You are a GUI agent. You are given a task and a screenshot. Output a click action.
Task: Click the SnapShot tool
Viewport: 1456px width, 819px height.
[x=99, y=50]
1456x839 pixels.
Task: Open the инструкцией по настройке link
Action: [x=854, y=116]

ASSIGNED TASK —
Set out every record in full, exactly as given.

TASK RESULT —
You are a GUI agent. You are given a task and a screenshot. Output a click action.
Task: Click the SnapShot tool
Viewport: 1456px width, 819px height.
[x=99, y=50]
1456x839 pixels.
Task: Open the инструкцией по настройке link
Action: [x=854, y=116]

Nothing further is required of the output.